2008-12-12

We need a Department of Food, not a Department of Agriculture

Words matter. Nick Kristof's latest column has a great headline: Obama's 'Secretary of Food'?

Kristof lays out part of the problem:
“We’re subsidizing the least healthy calories in the supermarket — high fructose corn syrup and hydrogenated soy oil, and we’re doing very little for farmers trying to grow real food,” notes Michael Pollan, author of such books as The Omnivore’s Dilemma and In Defense of Food.
The column points to the farm lobby as one cause of the problem:
The Agriculture Department — and the agriculture committees in Congress — have traditionally been handed over to industrial farming interests by Democrats and Republicans alike.
Kristof points to two things Obama can do to begin to fix the problems: (1) hire a reformer as the new Secretary of Agriculture, and (2) change the name to Secretary of Food.

But he misses a big part of the solution -- the column only hints at it:
100 years ago when 35 percent of Americans engaged in farming.
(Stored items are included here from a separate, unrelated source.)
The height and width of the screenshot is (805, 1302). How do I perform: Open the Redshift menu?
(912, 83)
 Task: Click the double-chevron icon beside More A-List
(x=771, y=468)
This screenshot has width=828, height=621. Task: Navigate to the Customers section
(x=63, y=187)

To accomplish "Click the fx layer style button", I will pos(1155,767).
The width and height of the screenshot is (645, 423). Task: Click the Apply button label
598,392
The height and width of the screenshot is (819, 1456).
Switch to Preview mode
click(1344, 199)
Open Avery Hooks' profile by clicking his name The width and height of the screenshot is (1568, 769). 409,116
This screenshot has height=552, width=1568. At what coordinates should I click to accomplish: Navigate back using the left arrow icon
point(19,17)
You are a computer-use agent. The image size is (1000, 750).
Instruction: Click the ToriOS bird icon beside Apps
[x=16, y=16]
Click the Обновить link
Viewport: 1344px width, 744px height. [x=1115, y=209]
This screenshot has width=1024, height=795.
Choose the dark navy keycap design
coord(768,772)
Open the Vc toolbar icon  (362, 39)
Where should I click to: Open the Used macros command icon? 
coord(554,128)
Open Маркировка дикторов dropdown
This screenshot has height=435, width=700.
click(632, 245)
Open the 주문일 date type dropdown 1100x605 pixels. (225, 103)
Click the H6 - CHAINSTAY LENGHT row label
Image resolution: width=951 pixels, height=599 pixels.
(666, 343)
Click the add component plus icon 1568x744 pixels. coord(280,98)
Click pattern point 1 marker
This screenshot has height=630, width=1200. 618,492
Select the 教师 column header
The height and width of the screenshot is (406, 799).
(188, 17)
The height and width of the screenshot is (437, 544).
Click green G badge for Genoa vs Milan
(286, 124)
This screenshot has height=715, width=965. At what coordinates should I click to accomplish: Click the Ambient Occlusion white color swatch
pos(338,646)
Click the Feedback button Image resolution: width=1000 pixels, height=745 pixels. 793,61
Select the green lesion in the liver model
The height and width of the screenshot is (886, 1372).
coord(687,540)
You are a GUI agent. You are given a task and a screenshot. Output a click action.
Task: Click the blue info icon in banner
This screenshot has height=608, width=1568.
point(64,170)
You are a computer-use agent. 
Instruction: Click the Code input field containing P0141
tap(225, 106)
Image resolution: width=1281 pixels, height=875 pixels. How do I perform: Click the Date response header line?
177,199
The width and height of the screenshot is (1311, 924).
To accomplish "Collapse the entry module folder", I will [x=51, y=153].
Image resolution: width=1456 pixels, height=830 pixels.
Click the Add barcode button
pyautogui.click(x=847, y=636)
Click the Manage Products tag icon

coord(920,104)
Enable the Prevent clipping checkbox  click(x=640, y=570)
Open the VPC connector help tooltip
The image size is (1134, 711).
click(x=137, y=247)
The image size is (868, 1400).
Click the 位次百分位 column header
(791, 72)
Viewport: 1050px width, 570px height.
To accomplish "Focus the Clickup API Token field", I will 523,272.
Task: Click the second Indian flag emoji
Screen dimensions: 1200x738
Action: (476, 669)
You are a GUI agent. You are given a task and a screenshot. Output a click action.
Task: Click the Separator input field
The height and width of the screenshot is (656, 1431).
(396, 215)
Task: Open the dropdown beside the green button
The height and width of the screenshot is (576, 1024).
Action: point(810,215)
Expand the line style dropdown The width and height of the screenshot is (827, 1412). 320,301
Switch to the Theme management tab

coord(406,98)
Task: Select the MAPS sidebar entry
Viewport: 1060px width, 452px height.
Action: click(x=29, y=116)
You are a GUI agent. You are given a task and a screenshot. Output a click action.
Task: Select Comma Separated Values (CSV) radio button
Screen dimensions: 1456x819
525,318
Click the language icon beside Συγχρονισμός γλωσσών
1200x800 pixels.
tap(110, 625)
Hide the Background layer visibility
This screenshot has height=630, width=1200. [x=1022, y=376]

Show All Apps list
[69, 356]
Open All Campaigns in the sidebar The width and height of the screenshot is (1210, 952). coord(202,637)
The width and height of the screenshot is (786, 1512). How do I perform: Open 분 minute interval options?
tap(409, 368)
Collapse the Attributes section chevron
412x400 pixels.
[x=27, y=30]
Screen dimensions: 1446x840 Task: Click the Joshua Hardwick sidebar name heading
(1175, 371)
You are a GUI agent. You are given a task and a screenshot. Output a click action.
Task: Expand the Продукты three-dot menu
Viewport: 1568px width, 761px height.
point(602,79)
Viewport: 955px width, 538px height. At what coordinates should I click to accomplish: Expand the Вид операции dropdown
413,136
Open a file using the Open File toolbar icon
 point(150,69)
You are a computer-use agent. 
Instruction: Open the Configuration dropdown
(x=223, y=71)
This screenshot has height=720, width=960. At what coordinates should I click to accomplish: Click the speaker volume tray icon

But today, fewer than 2 percent are farmers. In contrast, 100 percent of Americans eat.
What Kristof leaves out is this: in recent years we voters in urban-industrial states have shown little interest in "agriculture" policy. After all, what do we know about farming? As a result, our representatives have ceded authority on food legislation to politicians from the rural breadbasket states.

President-elect Obama can be only part of the solution. He will need a lot of help.

Voters in Maryland and other urban-industrial states -- all of us eat -- need to push food issues higher on our priority lists. If we let Kansas, Nebraska and California dominate the discussion, we'll only get more of the same, regardless of what Obama does.

So if you eat food, take a closer look at that hunk of sausage called the Farm Bill. It's not very appetizing.

If you eat food, call or write your congressmen today. Tell them that food policy is too important to be left to the farm states and the agriculture lobby. We need a Secretary of Food, ASAP.